## INPUT FOR THIS TASK
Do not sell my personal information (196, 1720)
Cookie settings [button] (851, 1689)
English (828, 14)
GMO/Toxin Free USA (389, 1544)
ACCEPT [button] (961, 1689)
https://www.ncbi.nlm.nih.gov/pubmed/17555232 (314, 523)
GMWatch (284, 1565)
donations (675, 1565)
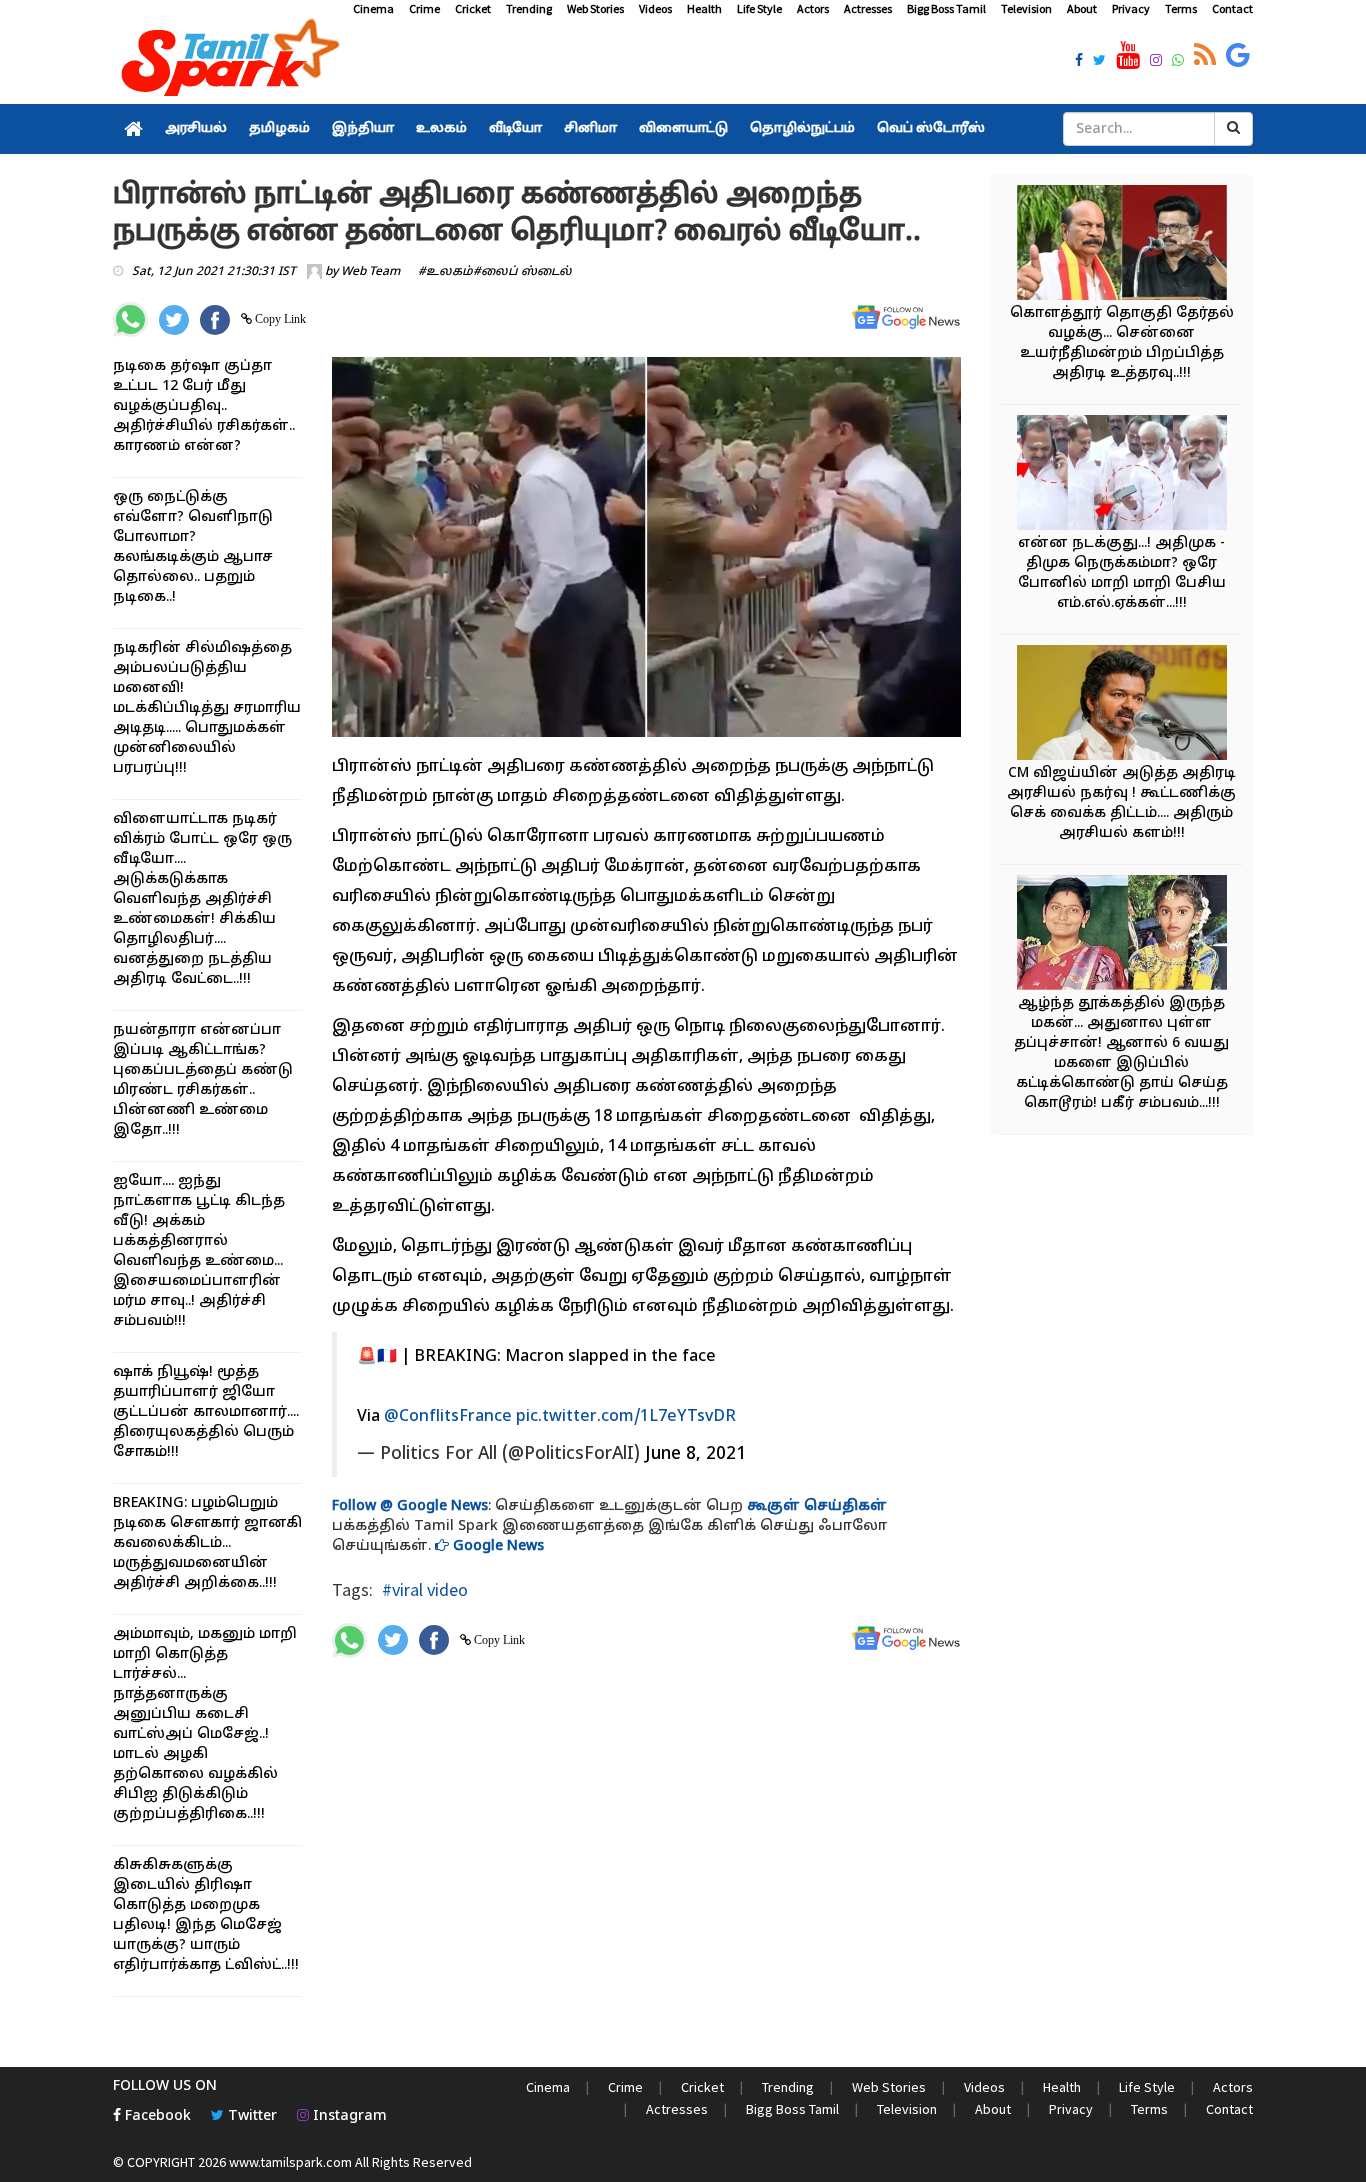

## THE TASK
Copy out each line of the data that includes the string "button".

## RESPONSE AREA
Cookie settings [button] (851, 1689)
ACCEPT [button] (961, 1689)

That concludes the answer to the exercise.